* [EXERCISE]: Restate the last part of the records below word for word, beginning at the line with "Select 18Bet initial %1 value 43.04%" and ending at the final line.

* [TASK MATERIAL]:
● ● ● ● ● ● ●
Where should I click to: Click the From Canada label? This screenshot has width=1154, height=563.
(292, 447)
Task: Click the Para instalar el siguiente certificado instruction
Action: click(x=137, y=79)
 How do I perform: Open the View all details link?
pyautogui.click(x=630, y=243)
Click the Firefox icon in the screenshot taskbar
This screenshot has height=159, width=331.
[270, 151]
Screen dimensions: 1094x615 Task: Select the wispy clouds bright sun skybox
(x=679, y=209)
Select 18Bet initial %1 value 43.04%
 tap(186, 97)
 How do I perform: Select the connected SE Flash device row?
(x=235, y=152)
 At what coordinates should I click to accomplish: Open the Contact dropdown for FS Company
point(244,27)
● ● ● ● ● ● ●
* [WRITTEN REPLY]:
Select 18Bet initial %1 value 43.04%
 tap(186, 97)
 How do I perform: Select the connected SE Flash device row?
(x=235, y=152)
 At what coordinates should I click to accomplish: Open the Contact dropdown for FS Company
point(244,27)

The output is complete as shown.